[EXCERPT]
*** Block opens ***

Managing power demands is a priority at Lawrence Livermore National Laboratory (LLNL), the Department of Energy (DOE) center entrusted with ensuring nuclear security for the nation. With a peak speed of 20 petaflops, the center’s top supercomputer, Sequoia, draws more than 9 MW of power, equivalent to the energy draw of more than 1,000 average homes.

When tens of megawatts of power are on the line, advanced power management is needed to balance the highly fluctuant power demands and power availability. This requires orchestration of resources and real-time insight into the entire operational facility and energy grid. Even small interruptions during high performance compute cycles can derail the job and disrupt power grid management as well.

Facing the challenge of balancing demands at exascale, LLNL sought out the assistance of OSIsoft, a company with deep roots in data collection, aggregation and storage. OSIsoft helps LLNL track and analyze streams of operational data from computing racks, cooling systems, energy utilities and other equipment and stores it to central control point for the life of the assets. This affords administrators, like Anna Maria Bailey, LLNL high performance computing facility manager, the opportunity to spot efficiency gains, glean what data is important, and coordinate forecasted load demands with utility companies in real-time.

Since implementing OSIsoft’s software product, the PI system, LLNL has been able to identify troubling anomalies, including several megawatt inter-hour power swings. The facility has also earned LEED Gold status and LLNL reports increased operational assurance for the future of its operations and coming big iron, like Sierra, Livermore’s next advanced technology high-performance computing system, which is spec’d at 120-150 petaflops peak.

OSIsoft has been in business for 35 years building a software platform that collects, aggregates and stores high-fidelity data for the life of assets. The company connects the sensor data that has existed for some time – now commonly referred to as big data or IoT — to enable real-time decision making as well as historical performance tracking and ultimately predictive analytics.

*** Block closes ***

[MATERIAL SHOWN]
*** Block opens ***

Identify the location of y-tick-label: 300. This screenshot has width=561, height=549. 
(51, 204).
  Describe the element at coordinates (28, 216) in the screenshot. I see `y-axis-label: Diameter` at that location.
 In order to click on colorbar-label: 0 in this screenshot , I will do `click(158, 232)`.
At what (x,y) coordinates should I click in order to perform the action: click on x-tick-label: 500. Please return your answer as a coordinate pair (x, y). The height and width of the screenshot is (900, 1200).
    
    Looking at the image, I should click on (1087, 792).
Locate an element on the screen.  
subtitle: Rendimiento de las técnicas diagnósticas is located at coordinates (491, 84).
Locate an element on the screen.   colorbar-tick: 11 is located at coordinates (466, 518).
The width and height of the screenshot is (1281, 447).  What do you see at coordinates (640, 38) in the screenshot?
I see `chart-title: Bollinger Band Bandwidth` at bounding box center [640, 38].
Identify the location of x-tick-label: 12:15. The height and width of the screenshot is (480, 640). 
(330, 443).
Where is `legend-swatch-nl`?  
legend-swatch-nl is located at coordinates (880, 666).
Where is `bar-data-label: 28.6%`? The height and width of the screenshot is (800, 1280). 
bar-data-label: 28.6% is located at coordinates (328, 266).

*** Block closes ***

[REQUIRED WORK]
1 – Reproduce the LLNL power management excerpt word for word, everything from "Managing power demands" down to "1,000 average homes.".
2 – Rewrite the records, everything from their start down to the line containing "legend-swatch-nl is located", swapping "Locate an element" for "Find an element" and changing nothing else. Give only those lines.

[SOLUTIONS FOR EACH TASK]
1 –
Managing power demands is a priority at Lawrence Livermore National Laboratory (LLNL), the Department of Energy (DOE) center entrusted with ensuring nuclear security for the nation. With a peak speed of 20 petaflops, the center’s top supercomputer, Sequoia, draws more than 9 MW of power, equivalent to the energy draw of more than 1,000 average homes.

2 –
Identify the location of y-tick-label: 300. This screenshot has width=561, height=549. 
(51, 204).
  Describe the element at coordinates (28, 216) in the screenshot. I see `y-axis-label: Diameter` at that location.
 In order to click on colorbar-label: 0 in this screenshot , I will do `click(158, 232)`.
At what (x,y) coordinates should I click in order to perform the action: click on x-tick-label: 500. Please return your answer as a coordinate pair (x, y). The height and width of the screenshot is (900, 1200).
    
    Looking at the image, I should click on (1087, 792).
Find an element on the screen.  
subtitle: Rendimiento de las técnicas diagnósticas is located at coordinates (491, 84).
Find an element on the screen.   colorbar-tick: 11 is located at coordinates (466, 518).
The width and height of the screenshot is (1281, 447).  What do you see at coordinates (640, 38) in the screenshot?
I see `chart-title: Bollinger Band Bandwidth` at bounding box center [640, 38].
Identify the location of x-tick-label: 12:15. The height and width of the screenshot is (480, 640). 
(330, 443).
Where is `legend-swatch-nl`?  
legend-swatch-nl is located at coordinates (880, 666).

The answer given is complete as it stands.